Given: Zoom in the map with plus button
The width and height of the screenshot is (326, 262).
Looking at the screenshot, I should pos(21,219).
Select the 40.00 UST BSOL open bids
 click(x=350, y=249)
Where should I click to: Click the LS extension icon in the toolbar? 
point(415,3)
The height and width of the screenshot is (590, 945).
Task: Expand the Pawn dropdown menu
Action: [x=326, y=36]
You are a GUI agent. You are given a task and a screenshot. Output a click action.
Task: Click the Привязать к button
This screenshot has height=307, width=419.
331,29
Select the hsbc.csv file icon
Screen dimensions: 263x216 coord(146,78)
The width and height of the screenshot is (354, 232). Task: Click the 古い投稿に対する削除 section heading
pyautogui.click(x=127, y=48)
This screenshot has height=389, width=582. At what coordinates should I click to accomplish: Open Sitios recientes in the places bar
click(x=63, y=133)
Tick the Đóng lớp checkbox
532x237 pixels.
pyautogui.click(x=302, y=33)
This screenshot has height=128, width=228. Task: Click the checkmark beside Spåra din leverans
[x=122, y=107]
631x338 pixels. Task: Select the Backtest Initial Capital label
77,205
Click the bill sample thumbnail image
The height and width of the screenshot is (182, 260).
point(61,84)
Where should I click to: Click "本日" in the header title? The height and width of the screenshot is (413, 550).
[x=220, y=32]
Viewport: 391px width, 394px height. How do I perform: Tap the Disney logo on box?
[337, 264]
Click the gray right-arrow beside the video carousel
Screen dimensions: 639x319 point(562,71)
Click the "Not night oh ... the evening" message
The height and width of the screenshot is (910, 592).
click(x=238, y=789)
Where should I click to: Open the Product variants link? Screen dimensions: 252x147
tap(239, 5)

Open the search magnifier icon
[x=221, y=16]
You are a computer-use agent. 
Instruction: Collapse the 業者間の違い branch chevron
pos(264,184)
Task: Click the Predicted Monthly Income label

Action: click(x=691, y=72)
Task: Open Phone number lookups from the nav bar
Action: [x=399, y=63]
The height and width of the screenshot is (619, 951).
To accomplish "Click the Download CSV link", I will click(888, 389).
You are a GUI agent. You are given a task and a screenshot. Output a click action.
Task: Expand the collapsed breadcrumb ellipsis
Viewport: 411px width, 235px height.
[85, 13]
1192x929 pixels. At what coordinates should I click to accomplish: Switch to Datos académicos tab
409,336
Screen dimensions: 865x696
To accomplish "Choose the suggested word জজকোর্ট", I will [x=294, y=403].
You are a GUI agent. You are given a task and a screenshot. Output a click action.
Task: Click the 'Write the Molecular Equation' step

• Your objective:
An exact repeat of all the entries above is required.

• Response below:
Given: Zoom in the map with plus button
The width and height of the screenshot is (326, 262).
Looking at the screenshot, I should pos(21,219).
Select the 40.00 UST BSOL open bids
 click(x=350, y=249)
Where should I click to: Click the LS extension icon in the toolbar? 
point(415,3)
The height and width of the screenshot is (590, 945).
Task: Expand the Pawn dropdown menu
Action: [x=326, y=36]
You are a GUI agent. You are given a task and a screenshot. Output a click action.
Task: Click the Привязать к button
This screenshot has height=307, width=419.
331,29
Select the hsbc.csv file icon
Screen dimensions: 263x216 coord(146,78)
The width and height of the screenshot is (354, 232). Task: Click the 古い投稿に対する削除 section heading
pyautogui.click(x=127, y=48)
This screenshot has height=389, width=582. At what coordinates should I click to accomplish: Open Sitios recientes in the places bar
click(x=63, y=133)
Tick the Đóng lớp checkbox
532x237 pixels.
pyautogui.click(x=302, y=33)
This screenshot has height=128, width=228. Task: Click the checkmark beside Spåra din leverans
[x=122, y=107]
631x338 pixels. Task: Select the Backtest Initial Capital label
77,205
Click the bill sample thumbnail image
The height and width of the screenshot is (182, 260).
point(61,84)
Where should I click to: Click "本日" in the header title? The height and width of the screenshot is (413, 550).
[x=220, y=32]
Viewport: 391px width, 394px height. How do I perform: Tap the Disney logo on box?
[337, 264]
Click the gray right-arrow beside the video carousel
Screen dimensions: 639x319 point(562,71)
Click the "Not night oh ... the evening" message
The height and width of the screenshot is (910, 592).
click(x=238, y=789)
Where should I click to: Open the Product variants link? Screen dimensions: 252x147
tap(239, 5)

Open the search magnifier icon
[x=221, y=16]
You are a computer-use agent. 
Instruction: Collapse the 業者間の違い branch chevron
pos(264,184)
Task: Click the Predicted Monthly Income label

Action: click(x=691, y=72)
Task: Open Phone number lookups from the nav bar
Action: [x=399, y=63]
The height and width of the screenshot is (619, 951).
To accomplish "Click the Download CSV link", I will click(888, 389).
You are a GUI agent. You are given a task and a screenshot. Output a click action.
Task: Expand the collapsed breadcrumb ellipsis
Viewport: 411px width, 235px height.
[85, 13]
1192x929 pixels. At what coordinates should I click to accomplish: Switch to Datos académicos tab
409,336
Screen dimensions: 865x696
To accomplish "Choose the suggested word জজকোর্ট", I will [x=294, y=403].
You are a GUI agent. You are given a task and a screenshot. Output a click action.
Task: Click the 'Write the Molecular Equation' step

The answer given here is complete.